When a user presents a task, problem formulation transforms that free-form description into the root node of the reasoning DAG. This root node carries a distinguished role that separates it from all other node types (propositions, critiques, summaries). By doing so, it establishes the following invariants:
- Single entry point: The DAG has exactly one node with in-degree zero, ensuring every reasoning path can be traced back to the original problem statement.
- Role separation: The problem node is typed differently from reasoning nodes, preventing confusion between the task description and the steps taken to solve it.

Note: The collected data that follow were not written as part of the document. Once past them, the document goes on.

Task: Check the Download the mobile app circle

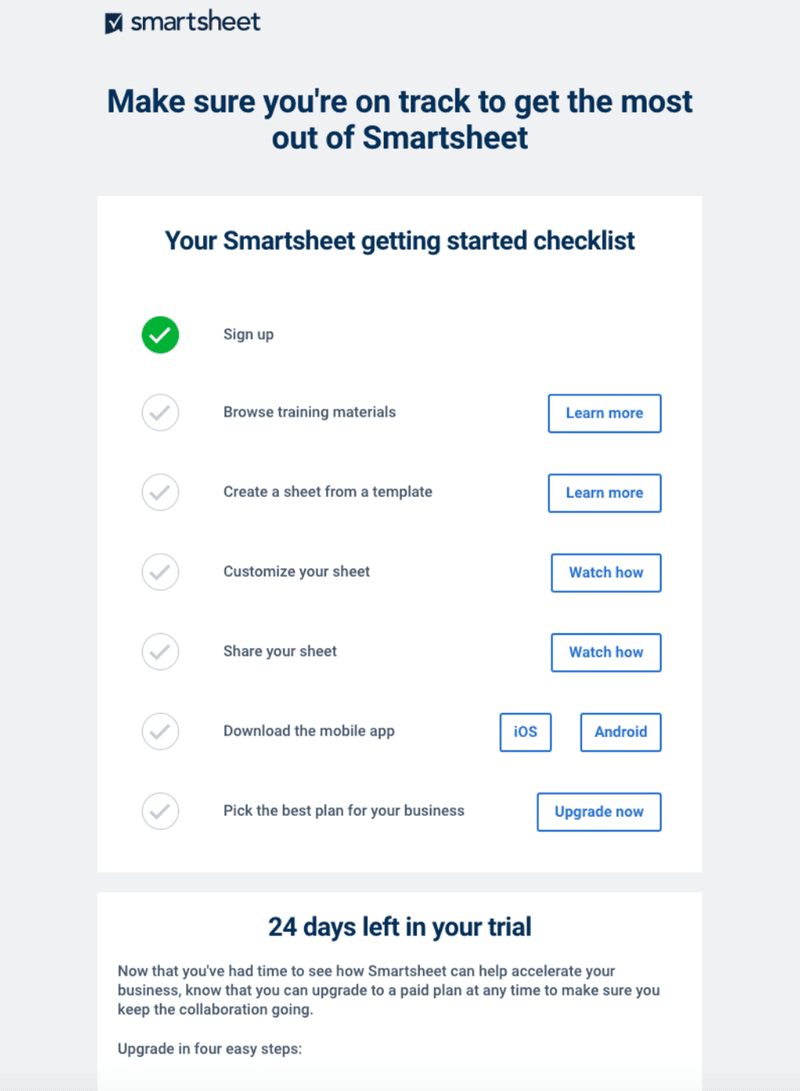Action: point(160,731)
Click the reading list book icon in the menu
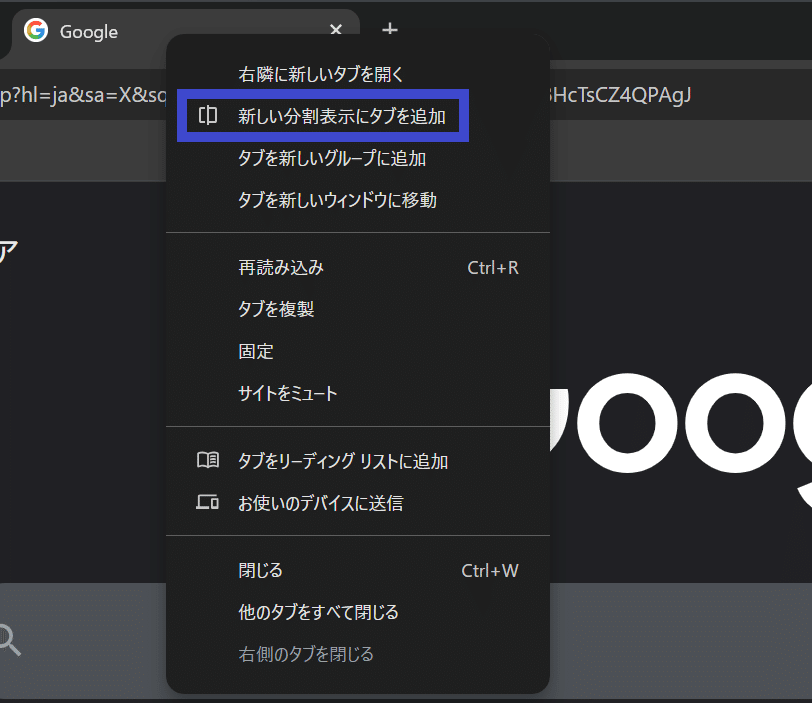The image size is (812, 703). [207, 460]
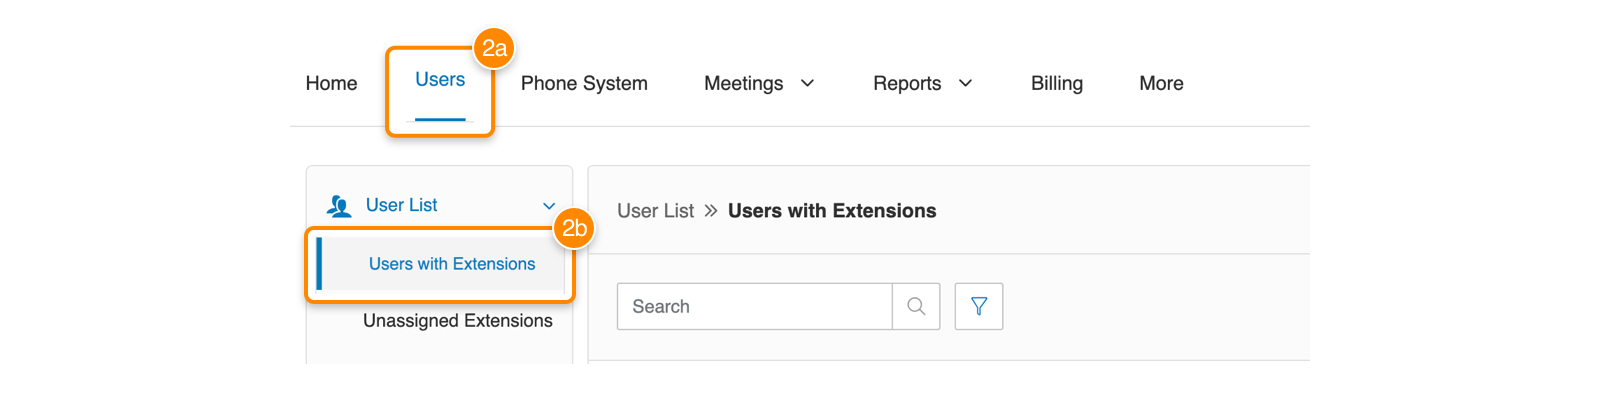Open the Billing tab

[1057, 84]
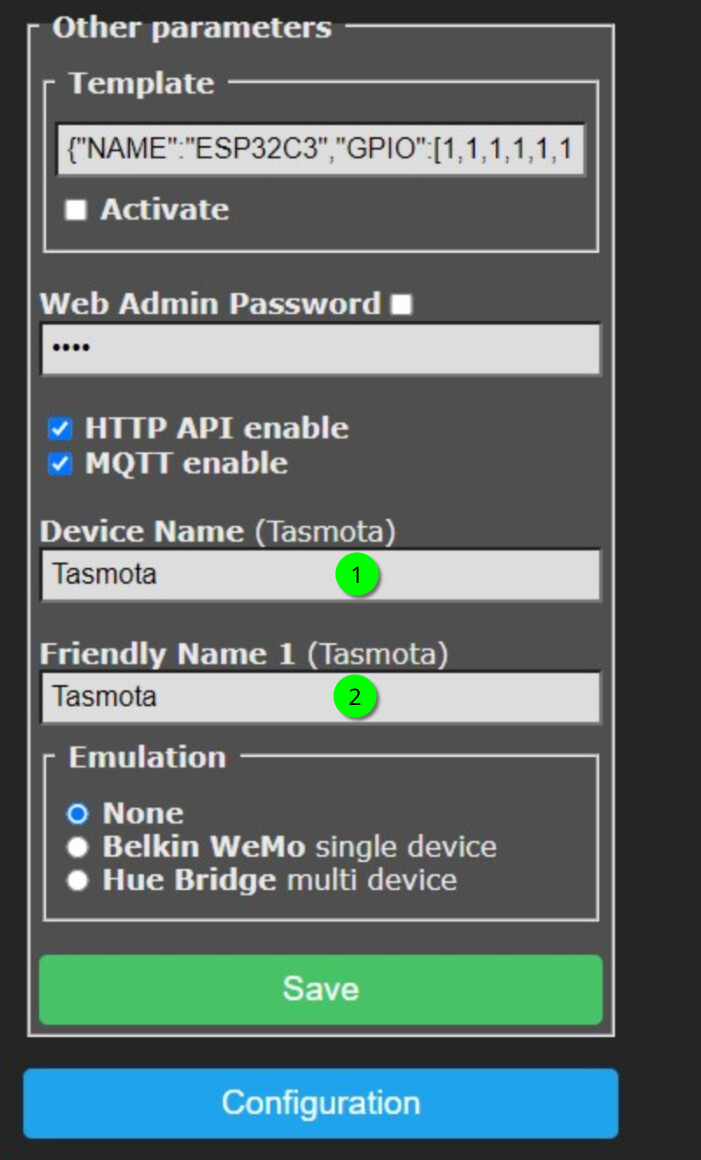Click the Friendly Name 1 label text
The height and width of the screenshot is (1160, 701).
pos(167,654)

- Dependency foundation: All subsequent nodes must, directly or transitively, reference the problem node through typed edges, guaranteeing that no reasoning step exists in isolation from the stated objective.
Within structured reasoning frameworks, problem formulation acts as the contract between the user and the reasoning system: it defines what must be solved before any reasoning about how to solve it begins.
Usage
Apply this principle at the very start of any reasoning session that employs DAG-based decomposition. The design trigger is the receipt of a new task or problem statement from a user. Before any proposition, critique, or synthesis step is generated, the task description must be wrapped in the designated problem-node structure. This ensures the reasoning graph is well-rooted from its first token of output. Omitting this step would produce a DAG with no identifiable origin, undermining traceability and auditability.
Theoretical Basis
The formal basis for problem formulation rests on the graph-theoretic requirement that a DAG used for structured reasoning must possess a unique source node (a node with in-degree zero from which all other nodes are reachable). In the Diagram of Thought framework, this source node is the problem node, assigned id=1 by convention.
From the perspective of category theory, the problem node functions as an initial object in the category whose objects are DAG nodes and whose morphisms are the typed edges (use, critique, refine). An initial object I in a category C is one for which there exists exactly one morphism from I to every other object in C. In the DoT DAG, this means:
- There is a (possibly indirect) directed path from the problem node to every other node in the graph.
- This path is unique up to the acyclicity constraint enforced by the rule that edge sources must have strictly smaller IDs than edge destinations (
src < dst).
The DoT framework further grounds this in topos theory. The reasoning DAG is interpreted as a diagram in a slice topos, where validated propositions are subobjects and the final summary is a colimit -- a universal construction that glues together all validated evidence. The problem node serves as the base object of this slice: without it, the slice topos has no anchor, and the colimit construction is undefined. In other words, the formal guarantees of principled synthesis (invariance to isomorphic rearrangement of the graph, robustness of the final answer) all depend on the existence of a well-defined root from which the diagram emanates.
The acyclicity constraint (@edge sources must have IDs strictly less than destinations) further ensures that no reasoning step can circularly depend on the problem node's descendants and then feed back into the problem itself, preserving the DAG structure and making deterministic extraction of the reasoning path possible.